▶ **Work to be completed**: Set down exactly, from the records below, the line with "How do I perform: Open" through the line with "Select Más de 3,5 goles odds 4.5", and nothing else.

Stored items
○ ○ ○ ○ ○ ○ ○
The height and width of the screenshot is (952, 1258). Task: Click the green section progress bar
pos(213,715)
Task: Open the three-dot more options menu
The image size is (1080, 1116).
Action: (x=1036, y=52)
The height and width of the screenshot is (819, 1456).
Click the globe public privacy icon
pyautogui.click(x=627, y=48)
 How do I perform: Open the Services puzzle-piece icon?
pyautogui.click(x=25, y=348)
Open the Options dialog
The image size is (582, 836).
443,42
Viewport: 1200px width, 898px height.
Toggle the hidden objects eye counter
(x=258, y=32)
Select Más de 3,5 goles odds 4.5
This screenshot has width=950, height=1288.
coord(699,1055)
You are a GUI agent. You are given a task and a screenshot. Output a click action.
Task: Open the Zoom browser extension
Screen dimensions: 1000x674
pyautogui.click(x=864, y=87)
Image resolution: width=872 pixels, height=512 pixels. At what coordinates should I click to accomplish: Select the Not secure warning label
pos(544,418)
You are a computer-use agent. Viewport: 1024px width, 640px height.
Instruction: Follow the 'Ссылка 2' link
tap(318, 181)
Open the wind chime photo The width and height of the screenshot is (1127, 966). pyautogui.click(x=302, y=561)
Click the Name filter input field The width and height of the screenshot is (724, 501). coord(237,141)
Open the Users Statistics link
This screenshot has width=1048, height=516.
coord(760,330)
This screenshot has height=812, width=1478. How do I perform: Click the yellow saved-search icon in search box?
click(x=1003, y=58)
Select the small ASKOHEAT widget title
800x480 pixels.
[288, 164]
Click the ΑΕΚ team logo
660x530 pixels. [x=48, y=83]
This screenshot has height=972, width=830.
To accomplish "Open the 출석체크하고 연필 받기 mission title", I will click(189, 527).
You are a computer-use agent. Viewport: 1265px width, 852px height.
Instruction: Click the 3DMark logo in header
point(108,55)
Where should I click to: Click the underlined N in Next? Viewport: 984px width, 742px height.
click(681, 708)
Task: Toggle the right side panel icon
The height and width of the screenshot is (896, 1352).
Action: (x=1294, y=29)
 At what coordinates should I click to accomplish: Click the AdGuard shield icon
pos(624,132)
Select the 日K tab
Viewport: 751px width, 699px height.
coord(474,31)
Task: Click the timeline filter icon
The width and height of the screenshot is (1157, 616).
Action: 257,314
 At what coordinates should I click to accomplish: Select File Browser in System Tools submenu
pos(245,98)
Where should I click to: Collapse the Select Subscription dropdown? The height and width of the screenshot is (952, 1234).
○ ○ ○ ○ ○ ○ ○
▶ **Result of this exercise**:
 How do I perform: Open the Services puzzle-piece icon?
pyautogui.click(x=25, y=348)
Open the Options dialog
The image size is (582, 836).
443,42
Viewport: 1200px width, 898px height.
Toggle the hidden objects eye counter
(x=258, y=32)
Select Más de 3,5 goles odds 4.5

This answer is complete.